++++ DOCUMENT EXCERPT

A working modern computer running macOS, Windows or Ubuntu;
An installed Python 3(.11+) distribution;
The ambition to learn AI and machine learning.

Difficulty

Beginner

Curriculum (of the `Learn AI Series`):

Learn AI Series (#7) - The Training Loop - See It Work Step by Step

Six episodes. Six episodes of building up concepts piece by piece -- what ML is (#1), how to set up your workbench (#2), how data becomes numbers (#3), making predictions from intuition (#4), spotting patterns (#5), and formalizing everything with loss functions and gradient descent (#6). And now we put it ALL together into one running program.

This is the episode I've been looking forward to writing, because this is where it clicks. Not "here's a concept, think about it." No -- here's a loop, run it, and watch the numbers change. Watch the loss go down. Watch the parameters crawl toward the right values. Watch the model learn. Right there in your terminal. It's one of those moments where you go from "I understand the theory" to "holy macaroni, it actually works" ;-)

Let's go.

The setup: data with a known answer

We're going to create synthetic data where WE know the true relationship. That way, when our model finishes training, we can check whether it discovered the correct answer. This is a standard trick in ML development -- you test your code on problems where you already know the solution before unleashing it on real data where you don't.

Remember our apartment pricing from episodes #4 and #5? Let's use that same domain but this time with a known formula:

import numpy as np

np.random.seed(42)

# True relationship: price = 2500 * sqm + 15000 + noise
# We KNOW slope=2500 and intercept=15000
# Our model will have to discover these values on its own

n_samples = 20
sqm = np.random.uniform(30, 150, n_samples)
noise = np.random.randn(n_samples) * 12000
price = 2500 * sqm + 15000 + noise

print(f"Generated {n_samples} apartments")
print(f"Sqm range: {sqm.min():.0f} - {sqm.max():.0f}")
print(f"Price range: EUR {price.min():,.0f} - EUR {price.max():,.0f}")
print(f"\nFirst 5 apartments:")
for i in range(5):
    print(f"  {sqm[i]:.0f} sqm -> EUR {price[i]:,.0f}")

The true relationship is price = 2500 * sqm + 15000. Our model doesn't know this. It starts with random (terrible) parameter values and has to discover the right slope and intercept by minimizing the loss. The noise (np.random.randn * 12000) simulates all the real-world factors we aren't modeling -- location, condition, floor level, that sort of thing. We talked about noise back in episode #5 and why it exists. The model has to learn the signal through the noise.

++++++++

§ **REQUIREMENT 1**:
Reproduce word for word the part of the training loop tutorial starting with "n_samples = 20" and going on through "through the noise.".
§ **REQUIREMENT 2**:
In the training loop tutorial, what slope and intercept does the true relationship behind the synthetic apartment data use?
§ **REQUIREMENT 3**:
Write the next part of the training loop tutorial, picking up after its last sentence.

++++ RECORDED DATA

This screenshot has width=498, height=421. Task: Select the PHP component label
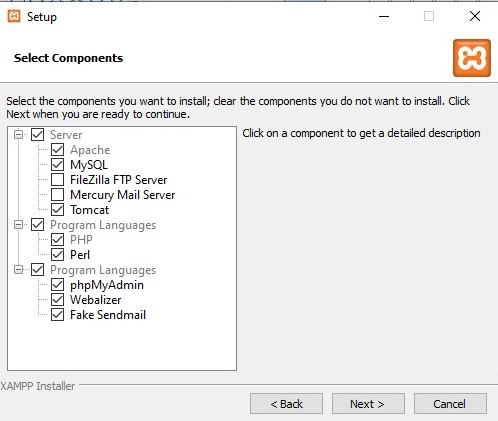tap(81, 240)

++++++++

§ **TASK RESPONSE 1**:
n_samples = 20
sqm = np.random.uniform(30, 150, n_samples)
noise = np.random.randn(n_samples) * 12000
price = 2500 * sqm + 15000 + noise

print(f"Generated {n_samples} apartments")
print(f"Sqm range: {sqm.min():.0f} - {sqm.max():.0f}")
print(f"Price range: EUR {price.min():,.0f} - EUR {price.max():,.0f}")
print(f"\nFirst 5 apartments:")
for i in range(5):
    print(f"  {sqm[i]:.0f} sqm -> EUR {price[i]:,.0f}")

The true relationship is price = 2500 * sqm + 15000. Our model doesn't know this. It starts with random (terrible) parameter values and has to discover the right slope and intercept by minimizing the loss. The noise (np.random.randn * 12000) simulates all the real-world factors we aren't modeling -- location, condition, floor level, that sort of thing. We talked about noise back in episode #5 and why it exists. The model has to learn the signal through the noise.

§ **TASK RESPONSE 2**:
A slope of 2500 and an intercept of 15000.

§ **TASK RESPONSE 3**:
The model: two knobs to turn

Our model is the simplest possible prediction machine: a straight line. prediction = slope * sqm + intercept. Two parameters to learn -- the slope (how much each extra square meter adds to the price) and the intercept (the base price when square meters is zero, which is a mathematical convenience more than a realistic quantity).

Remember from episode #6 -- parameters are the adjustable knobs. The model is its parameters. Different values = different predictions = different loss. Training means finding the values that produce the lowest loss.

# Initialize parameters -- start from zero (bad, but that's the point)
slope = 0.0
intercept = 0.0

print(f"Starting parameters:")
print(f"  slope = {slope:.2f}  (true value: 2500)")
print(f"  intercept = {intercept:.2f}  (true value: 15000)")

# What does the model predict right now?
predictions = slope * sqm + intercept
loss = ((price - predictions) ** 2).mean()
print(f"\n  Starting loss: {loss:,.0f}")
print(f"  (This is going to be terrible -- the parameters are zero!)")

With both parameters at zero, every prediction is EUR 0. Every single apartment priced at zero euros. The loss is astronomical. But that's fine -- the whole point of training is to start bad and get better.

The training loop: all four pieces working together

Here it is. The complete training loop. Every line connects to something we've discussed in previous episodes. I want you to read through this carefully, then run it, and watch what happens to the loss column:

# Hyperparameters (settings WE choose before training -- episode #6)
learning_rate = 0.0000001  # Step size for gradient descent
n_epochs = 200             # How many times we loop through the data

# Initialize parameters
slope = 0.0
intercept = 0.0

# Store history for analysis later
loss_history = []
slope_history = []
intercept_history = []

print("Training begins...\n")
print(f"{'Epoch':>6s}  {'Loss':>14s}  {'Slope':>10s}  {'Intercept':>10s}")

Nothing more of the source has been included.